国の情報公開法案もこれと同様で、例えメモのようなものでも組織的に用いるものとして行政機関(県では実施機関)が保有していれば公文書と解釈される。福井県条例の決裁または供覧の手続を終了していないものは公文書とはみなされないとも解釈される規定は、改正を求める必要があるのではないか。
永平寺川ダム建設工事入札予定価格非公開
福井土木事務所が5月18日に入札を行った永平寺川ダム建設工事について、談合疑惑が報道されました。申込締切り以前に福井新聞社などに談合で施工業者は決定しているとの情報があり、入札結果はそのとおりになりました。土木事務所は、入札指名業者を呼びつけ事情聴取の結果、不正はなかったと判断して入札を行ったといいます。しかし、2年前の耕地事務所の入札談合にからむ刑事事件でも、判決で日常的に談合が行われていたと指摘されているのに、県は同じような調査の結果、不正はなかったと判断していたのは記憶に新しい所です。
さて、オンブズマンで、この建設工事の入札予定価格調書の公開を求めたところ、6月8日、「入札事務の公正もしくは円滑な執行に著しい支障を及ぼすおそれがある」との理由で、入札予定か書く調書は全部非公開となりました。それでも、入札結果を見ると、落札価格の69億4000万円から最高入札価格の74億3000万円に至るまで、きれいに数千万円ずつの価格差で分布しているのは、極めて不自然な作為の跡を感じさせます。
定例会当日の議論の中で、「談合は恒常化している。」「問題は談合かどうかということではなく、落札価格が適正かどうかではないか」「価格が適正かの前に、そもそもそんな工事が必要あるのかという工事が多いのではないか」との意見が出されました。

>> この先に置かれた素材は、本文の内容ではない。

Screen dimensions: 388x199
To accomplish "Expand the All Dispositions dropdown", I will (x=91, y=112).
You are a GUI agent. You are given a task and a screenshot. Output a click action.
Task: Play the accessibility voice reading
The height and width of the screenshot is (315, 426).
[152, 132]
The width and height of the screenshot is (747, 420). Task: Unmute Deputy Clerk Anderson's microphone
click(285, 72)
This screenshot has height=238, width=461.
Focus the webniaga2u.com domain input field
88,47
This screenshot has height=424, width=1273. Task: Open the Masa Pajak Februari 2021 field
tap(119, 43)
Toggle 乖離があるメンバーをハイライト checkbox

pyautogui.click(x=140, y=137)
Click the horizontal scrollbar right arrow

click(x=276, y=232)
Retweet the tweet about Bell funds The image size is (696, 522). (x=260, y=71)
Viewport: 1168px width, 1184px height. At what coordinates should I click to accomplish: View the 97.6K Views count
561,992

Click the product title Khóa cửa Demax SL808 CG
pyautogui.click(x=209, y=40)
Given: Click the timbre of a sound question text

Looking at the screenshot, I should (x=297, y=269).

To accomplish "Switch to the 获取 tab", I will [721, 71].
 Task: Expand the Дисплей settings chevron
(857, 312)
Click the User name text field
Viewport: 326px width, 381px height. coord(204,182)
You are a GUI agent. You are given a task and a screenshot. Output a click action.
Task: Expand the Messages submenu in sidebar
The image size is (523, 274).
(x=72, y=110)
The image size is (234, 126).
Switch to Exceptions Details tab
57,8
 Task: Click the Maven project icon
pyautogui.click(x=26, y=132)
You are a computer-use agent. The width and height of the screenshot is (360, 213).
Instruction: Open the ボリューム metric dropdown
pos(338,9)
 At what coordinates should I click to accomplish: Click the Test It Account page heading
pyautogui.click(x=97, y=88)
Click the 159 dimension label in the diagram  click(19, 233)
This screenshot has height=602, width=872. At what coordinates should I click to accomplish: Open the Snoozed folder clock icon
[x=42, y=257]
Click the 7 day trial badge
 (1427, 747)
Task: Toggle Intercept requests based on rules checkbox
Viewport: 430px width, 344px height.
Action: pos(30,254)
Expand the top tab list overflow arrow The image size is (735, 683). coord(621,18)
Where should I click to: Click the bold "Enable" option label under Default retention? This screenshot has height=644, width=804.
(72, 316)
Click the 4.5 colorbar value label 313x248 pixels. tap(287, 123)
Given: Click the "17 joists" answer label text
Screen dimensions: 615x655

いずれにしても、福井県でも、6月1日からは、事後的に入札予定価格を公表するということが決まったばかりなのに、それ以前の入札だからという理由で非公開とするのは、県の政策として矛盾していると言わざるを得ません。そこで、6月30日に福井県知事に対し、非公開決定に対する異議申立てを行いました。